Da un mese circa le visite dei parenti sono state sospese, nessuno entra o esce dalla struttura e soltanto una persona una volta alla settimana, è incaricata di fare la spesa. “Prima di iniziare la nostra quarantena – prosegue Annalisa Bray – ci siamo preoccupati di dotarci di tutti i dispositivi di sicurezza necessari come mascherine, guanti, disinfettanti e tutto ciò che viene utilizzato per la cura dei pensionanti. Per le prescrizioni mediche ho lasciato la gestione a mia figlia che è rimasta a casa, è lei che si occupa di fare richiesta, quando necessario, via mail. Non ci manca nulla, nonostante tutto”.
Qualche parente, ogni tanto, porta qualche leccornia per uno degli anziani e lo lascia sulla porta, per evitare qualsiasi tipo di contatto. “Almeno due o tre volte alla settimana – spiega la direttrice della Comunità per anziani – ci mettiamo in contatto con i familiari in videochiamata anche per dimostrare agli assistiti, che non sono stati abbandonati. Sono tutti a conoscenza della situazione, solo qualcuno fa fatica a comprendere l’allontanamento. Per fortuna riusciamo a mantenere alto lo spirito perché ci conosciamo tutti da molto tempo e c’è grande fiducia di fondo. Ci sentiamo una vera famiglia, loro ricambiano molto il nostro affetto”.
Le giornate sono scandite da giochi, attività manuali, lunghe chiacchierate e uno sguardo alla tv per rimanere informati sugli eventi del mondo. “Abbiamo anche istituito un “telefono solidale”, un numero al quale gli anziani che vivono al di fuori possono accedere per ricevere una parola di conforto, un po’ di compagnia. Anche noi cerchiamo di adoperarci per gli altri”. È un microcosmo sereno, confortevole, rassicurante, in cui il benessere degli altri è anteposto alle proprie comodità. “Per noi non è sempre facile, ma non possiamo esporre i “nostri” nonni al rischio di contagio e se questo significa rimanere qui ancora per un po’, continueremo a vivere con loro”.

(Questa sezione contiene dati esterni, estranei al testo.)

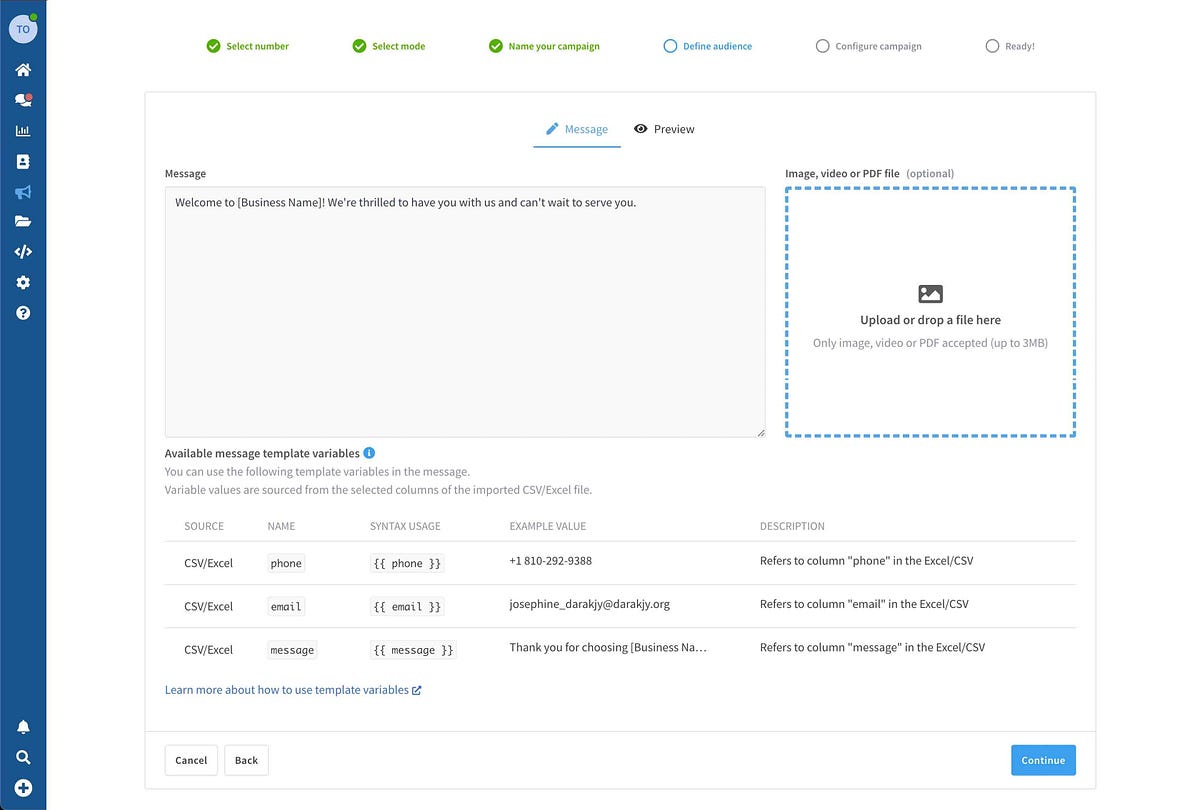The image size is (1200, 810).
Task: Open the chats icon with notification dot
Action: click(23, 100)
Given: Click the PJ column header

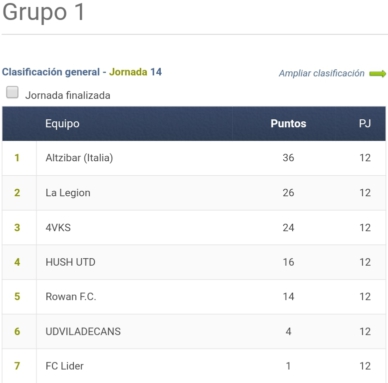Looking at the screenshot, I should click(x=365, y=124).
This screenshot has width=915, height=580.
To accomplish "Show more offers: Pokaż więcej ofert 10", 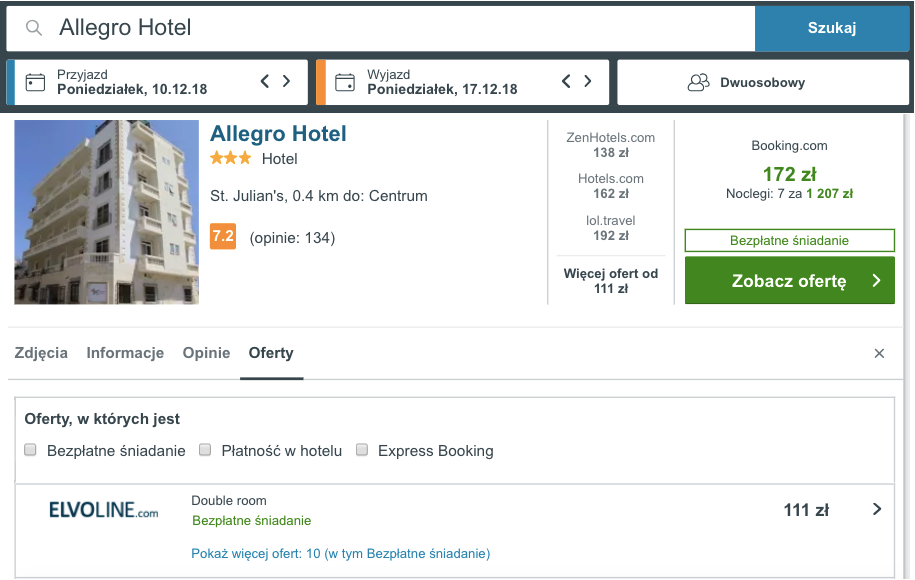I will [x=341, y=553].

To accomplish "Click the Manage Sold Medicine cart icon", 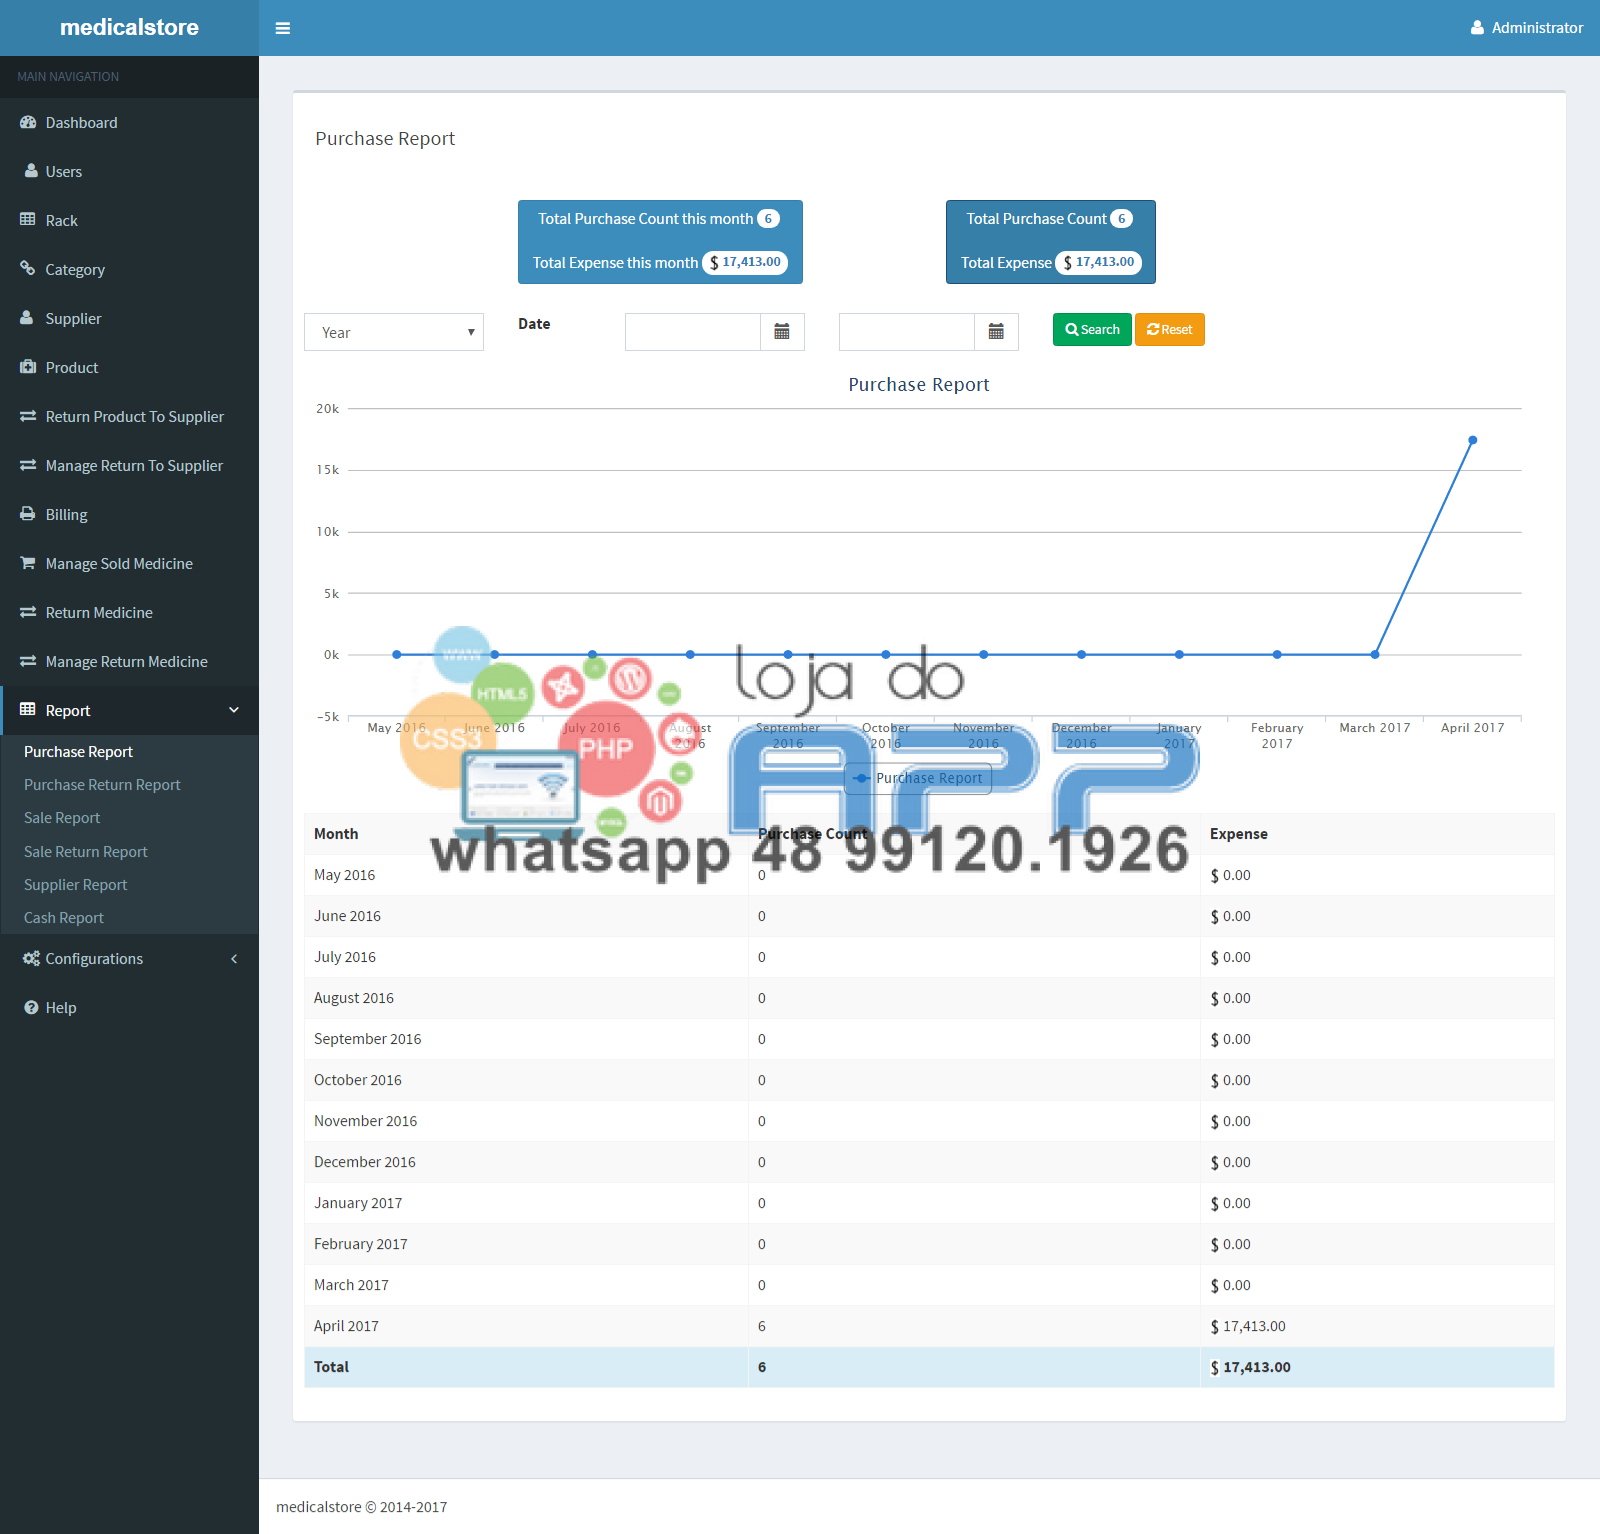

Annalisa Bray ha una lunga esperienza di solidarietà alle spalle, una vita dedicata a migliore la vita a quanti si trovano in difficoltà. Un esempio non comune di empatia e abnegazione, fondamentale soprattutto in questa epoca, tanto potente da coinvolgere famiglia e collaboratori in un’esperienza straordinaria, al servizio della vita altrui.